The high incidence of mucositis might be attributed to the ambivalent effect of oral Dex. Similar to HFS, mucositis is considered to be caused by free radicals and inflammatory cytokines from anticancer agents that destroy the organization of the oral mucosa [29]. However, different from HFS, secondary infection with oral bacteria, which can be exacerbated by chemotherapy-induced neutropenia, augments mucositis [29]. Oral Dex may reduce the production of free radicals, inflammatory cytokines, and subsequent mucosal injuries [27]; however, bacterial infection may be worsened due to steroid therapy. In addition, steroid therapy sometimes causes not only mucositis but also other AEs including insomnia and hyperglycemia. Most especially, AEs are more likely to occur when patients take a long course of oral steroids. Therefore, optimal duration of oral Dex should be further investigated in the future prospective studies.

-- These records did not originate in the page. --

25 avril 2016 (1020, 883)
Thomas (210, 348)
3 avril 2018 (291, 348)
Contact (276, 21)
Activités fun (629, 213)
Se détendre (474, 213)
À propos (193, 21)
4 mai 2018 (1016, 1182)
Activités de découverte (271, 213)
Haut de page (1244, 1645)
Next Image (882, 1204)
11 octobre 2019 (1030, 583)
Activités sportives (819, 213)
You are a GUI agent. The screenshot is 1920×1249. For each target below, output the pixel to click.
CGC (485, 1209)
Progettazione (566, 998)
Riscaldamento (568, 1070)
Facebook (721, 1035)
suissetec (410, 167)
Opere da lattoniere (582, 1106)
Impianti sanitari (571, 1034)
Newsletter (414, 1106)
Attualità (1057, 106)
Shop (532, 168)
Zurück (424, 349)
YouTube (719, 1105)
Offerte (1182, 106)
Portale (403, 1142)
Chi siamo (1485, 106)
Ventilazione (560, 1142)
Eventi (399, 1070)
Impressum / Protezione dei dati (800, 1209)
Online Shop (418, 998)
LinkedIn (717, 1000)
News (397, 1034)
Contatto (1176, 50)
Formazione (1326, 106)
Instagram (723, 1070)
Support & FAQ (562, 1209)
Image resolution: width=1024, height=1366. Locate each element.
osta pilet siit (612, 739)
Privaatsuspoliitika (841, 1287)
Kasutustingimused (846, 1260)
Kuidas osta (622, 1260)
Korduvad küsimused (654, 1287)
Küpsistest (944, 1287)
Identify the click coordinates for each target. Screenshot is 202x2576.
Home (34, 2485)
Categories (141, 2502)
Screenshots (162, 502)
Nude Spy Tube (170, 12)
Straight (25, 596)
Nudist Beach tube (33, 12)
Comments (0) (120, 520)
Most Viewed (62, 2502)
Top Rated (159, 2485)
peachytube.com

This study has several limitations. First, this is a retrospective and observational study. There might be some missing data, and assessment of AEs can vary between physicians. Those limitations may have led to an underestimation of the incidences of AEs. Second, this study is not a case-control study. We only compared the incidence of HFS in our cohort with those in previous reports. Direct comparison is needed to confirm the preventive effect against HFS. Third, in this study, AEs of seven-day oral Dex were not sufficiently assessed. Oral steroids may cause hyperglycemia, insomnia, osteopenia, and bacterial infection. Further prospective controlled studies to assess the efficacy and safety of oral Dex as primary prevention of HFS are warranted. Despite these limitations, this study is the first to demonstrate the preventive effect of cooling + oral Dex on PLD-induced HFS.
In conclusion, we demonstrated the efficacy of the combination therapy of cooling and oral Dex as primary prevention for PLD-induced HFS. This combination therapy can be considered as primary prevention for HFS in ovarian cancer patients who are administered PLD.